Разве можно было терпеть все условности, принятые в медицинских учреждениях Англии, после свободы действий и напряжения всех сил, памятных ей по Крыму? Подчас там оставалось так мало армейских хирургов, что сестрам приходилось браться за дело самостоятельно. Жаловаться на нарушение правил там тоже никто и не пытался. Здесь же, дома, девушке казалось, что все эти грошовые правила были учреждены лишь для того, чтобы охранять чье-либо пустяковое достоинство, а не для того, чтобы смягчать боль и сохранять жизнь больных… Здесь репутация ценилась куда больше, чем истина.
Эстер была знакома с Пруденс Бэрримор и, узнав о ее смерти, ощутила горечь личной утраты. Она намеревалась оказать Монку всю посильную помощь, лишь бы узнать, кто убил Пруденс. А потому решила всеми силами держать себя в руках и помалкивать, как бы ей ни хотелось высказать собственное мнение. И уж во всяком случае не обнаруживать собственных медицинских знаний.
Пока мисс Лэттерли это удавалось. Тем не менее миссис Флаэрти ей весьма досаждала. Она привыкла к своим обычаям и, не слушая никаких просьб и уговоров, держала окна закрытыми даже в самую жаркую летнюю ночь. Дважды Эстер велела сиделкам прикрывать тряпкой ведра с испражнениями, но когда оказалось, что они систематически забывают об этом, возмущаться не стала. Как ученица Флоренс Найтингейл, Лэттерли была страстной сторонницей свежего воздуха, очищающего атмосферу и уносящего вредоносные испарения и неприятные запахи. Миссис же Флаэрти больше всего опасалась простуды и предпочитала окуривание палат – узнав об этом, Эстер лишь с величайшим трудом смогла заставить себя следовать своему первоначальному решению. Инстинктивно она симпатизировала Кристиану Беку, замечая на его лице сочувствие и воображение. Скромность и тонкий юмор этого врача привлекали ее, а кроме того, девушка не могла не заметить его глубоких познаний в природе человека. Сэр Герберт Стэнхоуп ей нравился меньше, однако трудно было не признать его блестящее дарование. Он делал такие операции, на которые осмелился бы далеко не всякий способный хирург, и не настолько оберегал свою репутацию, чтобы страшиться нововведений. Эстер восхищалась им и полагала, что он достоин самой высокой оценки. Однако она как будто бы замечала в нем неприязнь к сестрам, побывавшим в Крыму. Быть может, сказывалось наследие, оставленное Пруденс Бэрримор – ее колким языком и амбициями.

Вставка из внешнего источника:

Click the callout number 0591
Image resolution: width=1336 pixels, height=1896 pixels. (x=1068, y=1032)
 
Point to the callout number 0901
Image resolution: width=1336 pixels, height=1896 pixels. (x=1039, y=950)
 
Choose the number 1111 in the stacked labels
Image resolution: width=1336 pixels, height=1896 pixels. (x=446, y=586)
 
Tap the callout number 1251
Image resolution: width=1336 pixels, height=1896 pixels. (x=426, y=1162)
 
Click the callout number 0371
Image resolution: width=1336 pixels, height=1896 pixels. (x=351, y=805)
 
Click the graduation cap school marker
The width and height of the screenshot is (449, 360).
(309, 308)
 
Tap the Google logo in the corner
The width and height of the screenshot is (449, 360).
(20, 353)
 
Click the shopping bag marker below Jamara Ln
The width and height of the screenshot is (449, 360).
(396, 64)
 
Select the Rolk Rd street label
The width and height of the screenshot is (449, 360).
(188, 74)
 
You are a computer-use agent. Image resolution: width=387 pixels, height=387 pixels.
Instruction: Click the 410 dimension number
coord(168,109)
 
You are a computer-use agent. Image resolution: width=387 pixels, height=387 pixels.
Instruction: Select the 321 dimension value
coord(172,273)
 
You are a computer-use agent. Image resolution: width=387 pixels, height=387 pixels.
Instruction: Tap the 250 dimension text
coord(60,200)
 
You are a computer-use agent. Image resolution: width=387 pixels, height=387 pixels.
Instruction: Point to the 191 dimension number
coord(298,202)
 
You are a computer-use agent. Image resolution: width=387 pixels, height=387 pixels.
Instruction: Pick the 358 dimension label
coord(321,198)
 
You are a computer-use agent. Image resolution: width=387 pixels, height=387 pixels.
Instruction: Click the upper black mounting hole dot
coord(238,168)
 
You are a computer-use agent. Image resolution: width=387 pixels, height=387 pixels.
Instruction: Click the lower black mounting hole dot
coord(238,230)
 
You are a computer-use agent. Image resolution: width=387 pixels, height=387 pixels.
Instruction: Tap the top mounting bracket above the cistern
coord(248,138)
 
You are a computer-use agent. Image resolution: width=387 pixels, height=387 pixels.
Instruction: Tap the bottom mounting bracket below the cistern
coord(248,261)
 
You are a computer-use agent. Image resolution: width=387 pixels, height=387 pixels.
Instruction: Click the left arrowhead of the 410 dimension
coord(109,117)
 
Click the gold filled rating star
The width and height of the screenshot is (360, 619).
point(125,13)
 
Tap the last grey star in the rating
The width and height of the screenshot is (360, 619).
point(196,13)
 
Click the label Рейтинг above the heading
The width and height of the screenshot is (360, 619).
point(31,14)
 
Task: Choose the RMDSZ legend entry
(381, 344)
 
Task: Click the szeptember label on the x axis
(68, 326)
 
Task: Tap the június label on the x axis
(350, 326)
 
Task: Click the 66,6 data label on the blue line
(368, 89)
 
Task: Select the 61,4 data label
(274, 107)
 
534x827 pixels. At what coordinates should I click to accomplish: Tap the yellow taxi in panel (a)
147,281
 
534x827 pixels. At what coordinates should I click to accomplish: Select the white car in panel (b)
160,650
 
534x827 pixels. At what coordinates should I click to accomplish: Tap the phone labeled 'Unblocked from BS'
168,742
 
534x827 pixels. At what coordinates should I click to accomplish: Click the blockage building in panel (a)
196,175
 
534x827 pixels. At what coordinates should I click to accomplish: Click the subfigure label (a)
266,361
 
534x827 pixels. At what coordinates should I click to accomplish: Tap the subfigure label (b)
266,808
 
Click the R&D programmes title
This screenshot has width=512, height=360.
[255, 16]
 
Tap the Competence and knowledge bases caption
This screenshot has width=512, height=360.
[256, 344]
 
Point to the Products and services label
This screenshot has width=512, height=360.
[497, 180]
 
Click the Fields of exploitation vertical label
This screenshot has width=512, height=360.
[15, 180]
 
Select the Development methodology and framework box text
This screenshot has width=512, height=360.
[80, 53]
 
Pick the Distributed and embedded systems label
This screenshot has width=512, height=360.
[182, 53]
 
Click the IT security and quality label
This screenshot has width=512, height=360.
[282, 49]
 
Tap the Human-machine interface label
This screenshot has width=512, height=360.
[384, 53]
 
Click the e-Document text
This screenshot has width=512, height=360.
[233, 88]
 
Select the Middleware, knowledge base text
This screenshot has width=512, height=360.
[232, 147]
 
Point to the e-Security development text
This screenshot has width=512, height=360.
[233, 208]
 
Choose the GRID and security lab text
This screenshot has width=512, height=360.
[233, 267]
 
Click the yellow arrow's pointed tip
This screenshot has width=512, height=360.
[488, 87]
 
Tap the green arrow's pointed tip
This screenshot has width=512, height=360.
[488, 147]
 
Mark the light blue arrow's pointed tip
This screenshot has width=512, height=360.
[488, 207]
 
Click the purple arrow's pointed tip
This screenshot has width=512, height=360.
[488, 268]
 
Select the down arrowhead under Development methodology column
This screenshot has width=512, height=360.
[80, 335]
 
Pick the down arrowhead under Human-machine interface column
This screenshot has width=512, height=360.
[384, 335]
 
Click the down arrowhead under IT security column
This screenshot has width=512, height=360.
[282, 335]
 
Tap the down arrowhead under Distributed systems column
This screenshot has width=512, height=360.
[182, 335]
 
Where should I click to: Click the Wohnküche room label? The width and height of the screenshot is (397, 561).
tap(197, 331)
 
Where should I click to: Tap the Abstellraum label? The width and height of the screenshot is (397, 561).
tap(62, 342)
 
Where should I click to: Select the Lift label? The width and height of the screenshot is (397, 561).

Первым пациентом, умершим после выхода Эстер на работу, была худощавая женщина лет пятидесяти с опухолью в груди. Невзирая на все старания сэра Герберта, она скончалась на операционном столе.
Был поздний вечер, и, пытаясь спасти больную, они проработали весь день, перепробовав все, что знали. Но все усилия оказались напрасными. Женщина ускользнула в небытие, пока они еще боролись за ее жизнь. Сэр Стэнхоуп стоял, подняв вверх окровавленные руки. За ним виднелись голые стены операционной, слева был стол, заваленный инструментами, тампонами и бандажами, а справа – цилиндры с анестизирующими газами. Замершая рядом с хирургом сиделка со шваброй отвела рукой волосы с глаз.